=== WRITTEN PROBLEM 1 ===
Answer these about the blog excerpt below, one line each:
(a) Which three juices went into the popsicle molds?
(b) What does the excerpt say bees are considered?
(c) What was the writer meditating on before the bee sting?
=== WRITTEN PROBLEM 2 ===
Pick up the blog excerpt about summer treats and letting go, writing on from its last sentence.

# Start of EXCERPT

Wednesday, August 18, 2010

GRAPE IS HEAVEN



Summer is the time for cold, sweet treats.



We experimented with fresh pressed juices and popsicle molds...lemonade, orange, grape.

Clean, bold stripes of delicious frozen colors.

The chilled colors feel brighter, lighter, crisper to match the intense chilled flavors.

"Grape is heaven."

What sweet frozen flavors delight your taste buds at the end of a long, hot day?

BEE GONE

Searching for the deeper meaning of life experiences...

Girl meditating beneath a tree stung by a bee. Sounds like a tabloid headline. So reads the synopsis of my afternoon.

Bees are considered divine messengers. What does this mean?

I was simply trying to follow my goal:
meditating on the finality of letting go. Releasing struggle. This was it. A ritual to signify the final goodbye.

Answers arrive. Sometimes in a timely fashion. Others much later in my life. In some cases I have had to let go of the answer coming before it has agreed to arrive.

Letting go.

Other times, while the answer may be present, I am simply, unwilling or unable to recognize it.

How to find closure in this time? Simply thank the event for being part of my overall experience. Let it go. This brings a sense of completion and closure to the process that this life experience has made possible.

Today I make this letting go a tangible act. In the hopes that my heart is lighter for it.

I write my final journal entry on the subject. I meditate with the intention of releasing this event from my consciousness. As I do so, I summon this experience one last time. I honor it with my love and attention. I acknowledge my gratitude for this experience.

And I say good-bye.

Then I let it go.

Released out from the very pores of my being. Pouring forth from my heart, my hands, my head, my feet. Free from within me. Liberated. This burden is gone.

# End of EXCERPT
# Start of MATERIAL SUPPLIED

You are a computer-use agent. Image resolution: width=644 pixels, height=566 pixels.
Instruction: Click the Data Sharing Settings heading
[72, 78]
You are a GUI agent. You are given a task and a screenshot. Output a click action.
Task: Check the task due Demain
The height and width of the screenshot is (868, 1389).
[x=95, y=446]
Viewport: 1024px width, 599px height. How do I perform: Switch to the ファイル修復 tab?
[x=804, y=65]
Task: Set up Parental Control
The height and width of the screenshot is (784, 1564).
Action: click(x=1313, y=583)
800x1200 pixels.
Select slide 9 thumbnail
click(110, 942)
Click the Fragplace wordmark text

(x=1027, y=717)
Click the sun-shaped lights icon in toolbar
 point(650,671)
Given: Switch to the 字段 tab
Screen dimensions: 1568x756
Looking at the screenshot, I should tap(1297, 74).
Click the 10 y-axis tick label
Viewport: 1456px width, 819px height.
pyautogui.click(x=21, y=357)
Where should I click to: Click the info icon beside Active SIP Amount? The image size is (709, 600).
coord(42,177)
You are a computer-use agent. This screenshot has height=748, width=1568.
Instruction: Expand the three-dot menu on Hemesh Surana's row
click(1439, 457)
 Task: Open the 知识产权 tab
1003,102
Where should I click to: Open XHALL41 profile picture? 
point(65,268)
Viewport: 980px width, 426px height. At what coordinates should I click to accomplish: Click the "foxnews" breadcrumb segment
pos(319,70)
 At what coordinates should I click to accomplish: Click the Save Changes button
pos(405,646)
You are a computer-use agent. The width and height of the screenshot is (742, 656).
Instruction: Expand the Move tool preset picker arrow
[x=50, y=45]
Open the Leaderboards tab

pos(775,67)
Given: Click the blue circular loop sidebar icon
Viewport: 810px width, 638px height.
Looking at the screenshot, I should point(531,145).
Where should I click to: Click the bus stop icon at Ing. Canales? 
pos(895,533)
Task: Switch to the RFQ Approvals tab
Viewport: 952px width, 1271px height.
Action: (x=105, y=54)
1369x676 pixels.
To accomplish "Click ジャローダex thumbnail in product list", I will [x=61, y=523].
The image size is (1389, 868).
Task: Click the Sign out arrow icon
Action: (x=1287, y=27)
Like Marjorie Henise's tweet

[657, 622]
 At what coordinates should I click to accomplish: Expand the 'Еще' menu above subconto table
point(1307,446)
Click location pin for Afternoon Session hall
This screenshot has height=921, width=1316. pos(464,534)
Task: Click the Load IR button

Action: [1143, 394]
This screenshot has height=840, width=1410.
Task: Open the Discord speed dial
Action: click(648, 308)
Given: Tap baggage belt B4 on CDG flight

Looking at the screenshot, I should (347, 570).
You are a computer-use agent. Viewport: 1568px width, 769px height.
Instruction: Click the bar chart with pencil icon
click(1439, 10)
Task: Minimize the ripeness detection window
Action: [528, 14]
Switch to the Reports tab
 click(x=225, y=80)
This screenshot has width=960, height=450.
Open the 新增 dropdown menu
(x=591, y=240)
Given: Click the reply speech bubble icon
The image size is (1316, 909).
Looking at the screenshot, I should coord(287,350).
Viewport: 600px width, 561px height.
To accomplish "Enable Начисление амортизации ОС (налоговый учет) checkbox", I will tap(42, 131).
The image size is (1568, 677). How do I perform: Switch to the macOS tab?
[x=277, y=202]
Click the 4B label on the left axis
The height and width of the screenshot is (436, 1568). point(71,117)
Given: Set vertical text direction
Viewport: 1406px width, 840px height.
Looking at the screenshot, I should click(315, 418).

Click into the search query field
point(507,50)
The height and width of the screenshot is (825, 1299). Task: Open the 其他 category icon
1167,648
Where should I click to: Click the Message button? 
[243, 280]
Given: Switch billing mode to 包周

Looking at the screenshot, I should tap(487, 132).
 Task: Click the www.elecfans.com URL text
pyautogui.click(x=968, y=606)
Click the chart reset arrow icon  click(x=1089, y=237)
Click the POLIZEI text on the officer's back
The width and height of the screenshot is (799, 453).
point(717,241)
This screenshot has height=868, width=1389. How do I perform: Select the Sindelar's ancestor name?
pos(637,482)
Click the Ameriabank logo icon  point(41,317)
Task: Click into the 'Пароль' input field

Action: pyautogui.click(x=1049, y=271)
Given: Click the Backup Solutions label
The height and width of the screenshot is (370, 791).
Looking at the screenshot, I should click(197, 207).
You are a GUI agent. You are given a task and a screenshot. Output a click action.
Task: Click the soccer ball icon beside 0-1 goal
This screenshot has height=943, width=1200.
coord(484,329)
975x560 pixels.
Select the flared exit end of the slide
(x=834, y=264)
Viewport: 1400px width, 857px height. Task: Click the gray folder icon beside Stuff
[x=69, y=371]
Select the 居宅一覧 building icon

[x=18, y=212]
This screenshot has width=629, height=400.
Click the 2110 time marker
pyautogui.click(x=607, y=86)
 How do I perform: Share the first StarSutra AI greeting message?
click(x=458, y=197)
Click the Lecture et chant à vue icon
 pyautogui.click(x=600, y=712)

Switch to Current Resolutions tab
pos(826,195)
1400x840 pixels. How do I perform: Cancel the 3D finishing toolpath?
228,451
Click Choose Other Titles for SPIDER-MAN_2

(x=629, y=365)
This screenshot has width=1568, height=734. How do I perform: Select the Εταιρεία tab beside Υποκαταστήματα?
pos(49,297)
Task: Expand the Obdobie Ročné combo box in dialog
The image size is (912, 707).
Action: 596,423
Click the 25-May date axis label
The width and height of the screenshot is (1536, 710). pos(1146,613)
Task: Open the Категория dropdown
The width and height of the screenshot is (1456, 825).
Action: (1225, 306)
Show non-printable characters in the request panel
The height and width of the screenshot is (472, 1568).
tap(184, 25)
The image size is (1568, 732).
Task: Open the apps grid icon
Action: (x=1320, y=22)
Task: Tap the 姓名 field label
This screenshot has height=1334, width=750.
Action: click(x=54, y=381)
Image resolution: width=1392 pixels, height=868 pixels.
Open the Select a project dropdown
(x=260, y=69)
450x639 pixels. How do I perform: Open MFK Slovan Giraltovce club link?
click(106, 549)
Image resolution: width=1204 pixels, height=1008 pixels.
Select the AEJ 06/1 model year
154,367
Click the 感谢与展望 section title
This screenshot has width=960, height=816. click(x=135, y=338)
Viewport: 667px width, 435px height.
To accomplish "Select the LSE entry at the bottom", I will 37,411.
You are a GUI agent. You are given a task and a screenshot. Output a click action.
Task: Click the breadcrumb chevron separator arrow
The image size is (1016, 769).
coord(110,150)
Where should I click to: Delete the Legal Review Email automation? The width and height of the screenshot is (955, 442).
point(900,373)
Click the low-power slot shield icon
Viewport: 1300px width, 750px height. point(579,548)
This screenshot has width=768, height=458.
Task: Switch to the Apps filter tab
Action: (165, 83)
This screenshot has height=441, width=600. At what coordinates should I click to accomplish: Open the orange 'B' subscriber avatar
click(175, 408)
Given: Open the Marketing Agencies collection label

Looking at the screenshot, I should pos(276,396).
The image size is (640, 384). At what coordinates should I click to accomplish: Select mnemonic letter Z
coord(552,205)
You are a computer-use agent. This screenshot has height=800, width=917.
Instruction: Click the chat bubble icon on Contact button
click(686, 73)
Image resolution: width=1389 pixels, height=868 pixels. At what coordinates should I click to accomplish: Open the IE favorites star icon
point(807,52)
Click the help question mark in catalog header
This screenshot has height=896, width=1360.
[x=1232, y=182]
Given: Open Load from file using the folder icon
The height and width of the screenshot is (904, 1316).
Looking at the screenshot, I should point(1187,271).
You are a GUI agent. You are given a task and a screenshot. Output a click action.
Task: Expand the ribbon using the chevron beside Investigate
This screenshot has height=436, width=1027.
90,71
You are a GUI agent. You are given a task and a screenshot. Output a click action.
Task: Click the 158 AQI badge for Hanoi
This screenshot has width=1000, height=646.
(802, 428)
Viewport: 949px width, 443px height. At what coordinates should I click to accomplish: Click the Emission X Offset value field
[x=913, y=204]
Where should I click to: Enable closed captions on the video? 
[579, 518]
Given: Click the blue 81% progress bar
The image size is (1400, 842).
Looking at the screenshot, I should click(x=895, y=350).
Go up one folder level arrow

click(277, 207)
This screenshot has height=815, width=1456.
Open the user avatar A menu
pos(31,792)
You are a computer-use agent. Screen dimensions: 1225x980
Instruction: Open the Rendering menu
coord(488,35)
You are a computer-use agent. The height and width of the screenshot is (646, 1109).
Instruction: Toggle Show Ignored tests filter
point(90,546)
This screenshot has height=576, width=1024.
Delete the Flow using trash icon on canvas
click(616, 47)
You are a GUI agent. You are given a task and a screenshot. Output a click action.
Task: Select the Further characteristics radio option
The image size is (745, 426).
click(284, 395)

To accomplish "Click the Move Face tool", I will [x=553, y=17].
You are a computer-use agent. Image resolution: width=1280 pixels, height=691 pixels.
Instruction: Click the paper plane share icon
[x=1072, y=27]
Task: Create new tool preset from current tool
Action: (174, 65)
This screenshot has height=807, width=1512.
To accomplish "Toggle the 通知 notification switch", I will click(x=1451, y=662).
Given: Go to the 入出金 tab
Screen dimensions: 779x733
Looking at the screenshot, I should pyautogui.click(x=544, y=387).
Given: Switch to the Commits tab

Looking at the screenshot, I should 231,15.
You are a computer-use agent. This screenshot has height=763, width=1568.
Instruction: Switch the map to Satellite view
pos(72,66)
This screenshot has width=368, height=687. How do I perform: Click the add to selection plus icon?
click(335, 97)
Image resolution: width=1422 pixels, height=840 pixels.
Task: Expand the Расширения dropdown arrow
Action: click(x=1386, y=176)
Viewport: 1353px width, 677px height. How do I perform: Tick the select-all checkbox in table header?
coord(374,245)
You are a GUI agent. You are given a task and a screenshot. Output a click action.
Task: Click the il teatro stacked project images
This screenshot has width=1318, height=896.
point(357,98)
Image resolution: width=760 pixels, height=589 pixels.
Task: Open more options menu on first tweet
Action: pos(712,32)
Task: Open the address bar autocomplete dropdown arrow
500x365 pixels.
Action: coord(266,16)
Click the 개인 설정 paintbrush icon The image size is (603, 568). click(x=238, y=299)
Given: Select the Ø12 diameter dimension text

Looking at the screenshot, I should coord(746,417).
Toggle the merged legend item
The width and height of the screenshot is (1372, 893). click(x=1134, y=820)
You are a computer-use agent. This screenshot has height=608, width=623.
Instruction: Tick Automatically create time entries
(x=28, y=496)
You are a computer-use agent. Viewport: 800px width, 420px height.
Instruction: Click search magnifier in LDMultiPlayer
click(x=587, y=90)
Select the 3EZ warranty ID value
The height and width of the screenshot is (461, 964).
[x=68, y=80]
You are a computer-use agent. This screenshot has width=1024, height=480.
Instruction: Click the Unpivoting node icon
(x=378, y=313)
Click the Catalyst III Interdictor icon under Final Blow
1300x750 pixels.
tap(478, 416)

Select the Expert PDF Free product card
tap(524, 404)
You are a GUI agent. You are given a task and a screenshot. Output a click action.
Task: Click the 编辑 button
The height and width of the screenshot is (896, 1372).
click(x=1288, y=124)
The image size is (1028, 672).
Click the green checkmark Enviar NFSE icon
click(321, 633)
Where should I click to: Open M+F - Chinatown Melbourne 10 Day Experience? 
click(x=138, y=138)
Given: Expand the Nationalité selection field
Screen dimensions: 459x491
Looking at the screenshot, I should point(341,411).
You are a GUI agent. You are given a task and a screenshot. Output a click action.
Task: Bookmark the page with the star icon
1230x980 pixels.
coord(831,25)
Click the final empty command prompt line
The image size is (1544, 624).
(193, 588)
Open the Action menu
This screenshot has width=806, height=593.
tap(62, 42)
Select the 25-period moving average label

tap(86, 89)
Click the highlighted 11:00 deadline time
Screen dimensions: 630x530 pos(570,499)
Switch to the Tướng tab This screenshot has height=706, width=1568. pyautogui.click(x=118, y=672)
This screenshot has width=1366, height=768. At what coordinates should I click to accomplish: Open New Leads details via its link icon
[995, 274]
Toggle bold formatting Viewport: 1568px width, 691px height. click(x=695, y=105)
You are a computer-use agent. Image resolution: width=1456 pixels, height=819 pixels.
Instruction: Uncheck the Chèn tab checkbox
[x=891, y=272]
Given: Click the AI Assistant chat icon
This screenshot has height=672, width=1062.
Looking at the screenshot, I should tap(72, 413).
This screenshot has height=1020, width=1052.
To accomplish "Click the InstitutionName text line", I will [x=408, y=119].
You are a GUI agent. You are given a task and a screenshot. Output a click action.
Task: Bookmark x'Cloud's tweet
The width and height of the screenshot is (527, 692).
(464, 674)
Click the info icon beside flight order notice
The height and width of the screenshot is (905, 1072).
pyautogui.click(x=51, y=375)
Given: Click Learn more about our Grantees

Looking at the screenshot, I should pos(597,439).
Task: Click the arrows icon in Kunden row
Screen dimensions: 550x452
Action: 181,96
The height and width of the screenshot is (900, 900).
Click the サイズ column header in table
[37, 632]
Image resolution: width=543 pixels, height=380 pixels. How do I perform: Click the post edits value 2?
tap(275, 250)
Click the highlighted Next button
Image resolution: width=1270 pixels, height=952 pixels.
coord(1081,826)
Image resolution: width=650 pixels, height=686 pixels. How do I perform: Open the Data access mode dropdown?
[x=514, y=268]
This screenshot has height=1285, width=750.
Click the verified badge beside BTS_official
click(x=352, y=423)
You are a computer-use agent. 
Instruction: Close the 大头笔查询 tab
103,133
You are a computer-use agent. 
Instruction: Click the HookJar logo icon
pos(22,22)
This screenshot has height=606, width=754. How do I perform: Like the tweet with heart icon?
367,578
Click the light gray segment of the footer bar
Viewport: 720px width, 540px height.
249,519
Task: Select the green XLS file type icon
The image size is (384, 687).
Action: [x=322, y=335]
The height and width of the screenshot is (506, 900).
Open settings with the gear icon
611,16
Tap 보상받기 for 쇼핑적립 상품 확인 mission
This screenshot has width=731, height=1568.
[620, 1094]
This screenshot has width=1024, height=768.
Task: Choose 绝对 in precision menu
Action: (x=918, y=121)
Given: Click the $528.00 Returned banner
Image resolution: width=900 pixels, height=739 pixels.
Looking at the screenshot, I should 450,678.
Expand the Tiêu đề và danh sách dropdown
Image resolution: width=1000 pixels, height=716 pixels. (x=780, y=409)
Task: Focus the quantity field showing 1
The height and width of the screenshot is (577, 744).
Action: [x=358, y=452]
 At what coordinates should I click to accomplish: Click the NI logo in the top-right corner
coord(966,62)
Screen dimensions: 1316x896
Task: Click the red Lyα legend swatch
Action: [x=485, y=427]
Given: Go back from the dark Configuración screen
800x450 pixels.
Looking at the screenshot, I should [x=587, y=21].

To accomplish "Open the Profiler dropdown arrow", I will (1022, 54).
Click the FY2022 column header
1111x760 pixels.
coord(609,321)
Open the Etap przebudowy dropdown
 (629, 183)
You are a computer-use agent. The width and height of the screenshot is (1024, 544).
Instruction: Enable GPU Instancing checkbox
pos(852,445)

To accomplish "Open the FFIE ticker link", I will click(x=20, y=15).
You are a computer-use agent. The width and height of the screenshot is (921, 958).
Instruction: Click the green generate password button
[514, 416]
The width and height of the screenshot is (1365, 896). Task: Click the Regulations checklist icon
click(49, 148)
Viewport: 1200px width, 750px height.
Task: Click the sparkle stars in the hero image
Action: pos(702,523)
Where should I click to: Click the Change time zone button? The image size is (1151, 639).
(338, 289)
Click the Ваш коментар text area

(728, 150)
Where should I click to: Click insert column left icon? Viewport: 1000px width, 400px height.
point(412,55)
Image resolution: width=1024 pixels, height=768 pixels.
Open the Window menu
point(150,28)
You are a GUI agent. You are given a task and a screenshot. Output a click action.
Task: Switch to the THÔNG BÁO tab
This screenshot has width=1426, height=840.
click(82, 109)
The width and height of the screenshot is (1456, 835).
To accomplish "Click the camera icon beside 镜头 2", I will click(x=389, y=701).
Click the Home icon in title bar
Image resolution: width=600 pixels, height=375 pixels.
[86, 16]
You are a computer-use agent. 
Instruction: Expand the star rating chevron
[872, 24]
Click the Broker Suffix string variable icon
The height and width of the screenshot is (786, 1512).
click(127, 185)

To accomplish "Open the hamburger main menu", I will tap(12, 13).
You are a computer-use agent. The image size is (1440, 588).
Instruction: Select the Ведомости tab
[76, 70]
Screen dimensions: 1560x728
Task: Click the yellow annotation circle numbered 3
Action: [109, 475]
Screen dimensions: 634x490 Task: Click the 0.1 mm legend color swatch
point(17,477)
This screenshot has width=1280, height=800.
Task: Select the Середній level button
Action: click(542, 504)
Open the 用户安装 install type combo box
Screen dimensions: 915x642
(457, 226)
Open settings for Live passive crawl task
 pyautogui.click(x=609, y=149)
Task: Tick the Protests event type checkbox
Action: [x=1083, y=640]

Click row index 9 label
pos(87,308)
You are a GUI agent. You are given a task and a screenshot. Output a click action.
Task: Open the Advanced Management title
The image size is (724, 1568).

# End of MATERIAL SUPPLIED

=== RIGHT ANSWER 1 ===
(a) Lemonade, orange, and grape.
(b) Divine messengers.
(c) The finality of letting go.

=== RIGHT ANSWER 2 ===
My intention was to let go.

I sat peacefully envisioning and experiencing for one last time the emotional spectrum of these past two years. Nestled among the sturdy, sprawling roots beneath that significant tree. It seemed only appropriate.

I clearly imagined releasing it all. Letting it go...

BEE GONE!

And in that moment a tickling under my arm startled me. I reached up only to grasp the innocent creature in my hand. In so doing I plucked his stinger from him. I could clearly see it. Efficiently anchored in my tender skin.

A divine messenger? What if I misinterpret the message? I was letting go. Isn't that what I was supposed to do?

Bees were thought to carry knowledge of the future. Can I have a glimpse at the next chapter along with the conveniently embedded stinger? Please?

What does this mean!? Or is my lesson to let this go as well. Carry on as intended. Stay focused. Say a final goodbye.

I'd like to exorcise the swollen nagging in my arm along with the rest. Or shall I let this distract me from my task. Am I not meant to let go, quite yet?

Girl unsuspecting, meditating under tree, stung by a bee.

What would you like to bee gone from you?